Additionally, Energy Vault announced today that it is planning a phased deployment of Crusoe’s SPARK modular data centers at one of its grid-connected sites in Snyder, Texas. This expands on a previously announced collaboration with the data center developer.
The announcements mark a strategic expansion towards AI infrastructure for Energy Vault, which has been on an at times troubled journey from gravity storage proponent to a more standard energy storage developer ever since it went public via SPAC in early 2022. The company has been buoyed by broader market tailwinds for energy storage; load growth and the AI data center boom have contributed to an unexpectedly good year for both novel and proven forms of storage.

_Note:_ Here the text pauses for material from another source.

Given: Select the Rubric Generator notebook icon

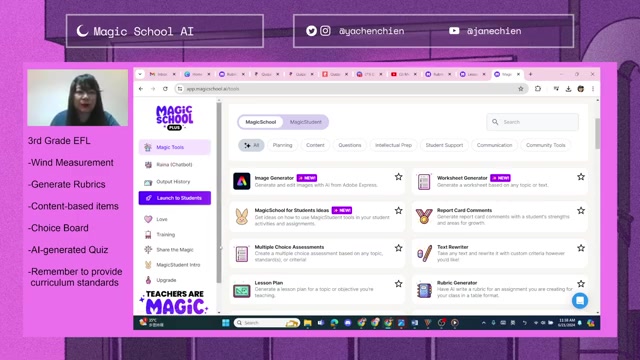Looking at the screenshot, I should [x=424, y=290].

Marco Terruzzin, chief revenue officer at Energy Vault, told Latitude Media in an email that the AI data center market is changing the urgency of power requirements across the energy sector.

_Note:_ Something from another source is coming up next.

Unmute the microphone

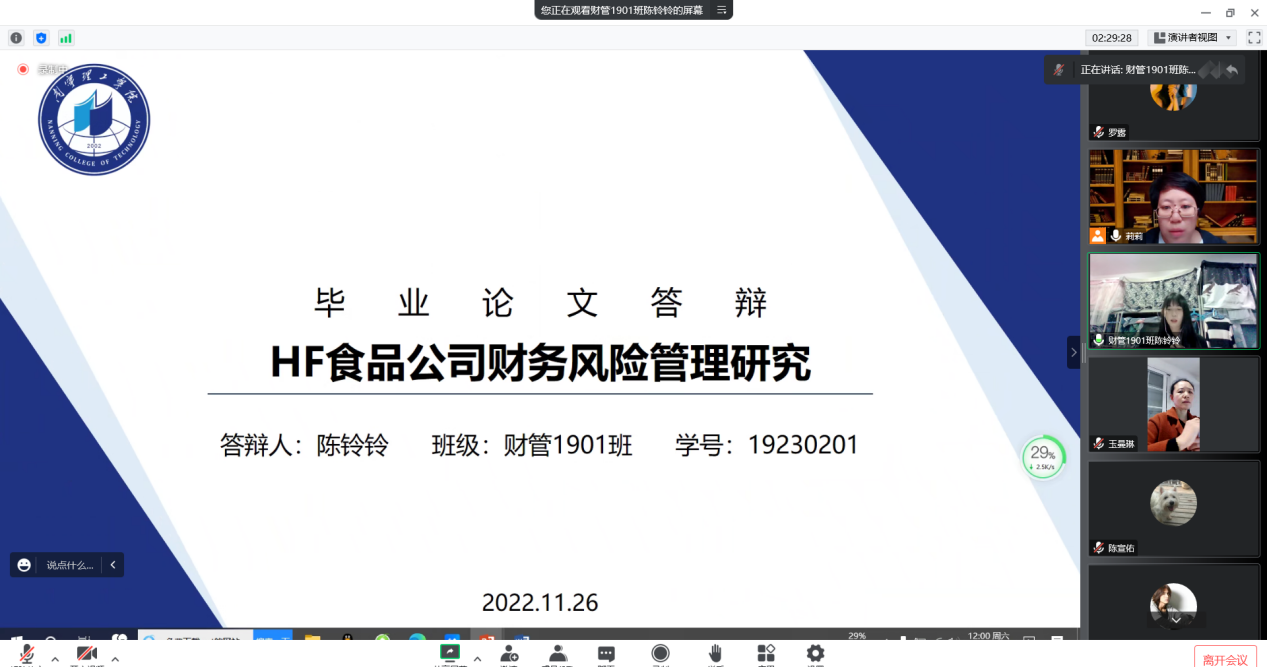27,655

“It is one of the most important structural demand drivers we have ever seen,” he said, adding that, for storage companies like Energy Vault, the AI data center market presents a new value proposition. “We are moving from selling a one-time hardware product to providing critical power-as-a-service. In this model — where we own and operate the asset — the total contract value per megawatt can be up to 20X higher than a traditional grid-tied BESS hardware sale.”
Sodium-ion for data centers?
While in the past few years, Energy Vault has dedicated itself for the most part to lithium-ion storage solutions, Terruzzin said the company has always been “technology-agnostic.” And in his view, sodium-ion — which has long been a proven technology but has never had widespread uptake in the Western world because of its low energy density — is well-suited to large-scale stationary storage applications and AI data centers.
“AI infrastructure is introducing a fundamentally different power profile — highly volatile, fast-ramping, and concentrated at gigawatt scale,” Terruzzin said. “Sodium-ion is particularly well suited to stationary, high-cycle applications like AI data centers because it offers strong thermal stability, a non-flammable chemistry profile, and cost advantages driven by abundant materials and domestic supply chains.”
For more on the case for sodium-ion, listen to this episode of the Catalyst podcast:
Sodium-ion batteries rely on abundant materials like salt, which are available globally. And Peak Energy, which is the leader of a handful of companies looking to commercialize sodium-ion in the U.S., develops its product so that it qualifies for domestic tax credits and is mostly insulated from incoming “foreign entity of concern” restrictions.
Peak Energy’s agreement with Energy Vault is the first in which the company explicitly targets data center applications, and a potentially important step for the commercialization of sodium-ion in the U.S. In September 2025, just as Peak Energy was announcing it had deployed its first grid-scale sodium-ion battery system, competitor Natron Energy shut down and halted plans to build a $1.4 billion gigafactory. It was an alarming turn for the industry, and came in the wake of a 70% crash in lithium prices, which made the dominant lithium-ion batteries virtually impossible for sodium-ion to beat on price. Lithium prices have since stabilized, potentially creating an opening for deals like Energy Vault and Peak Energy’s.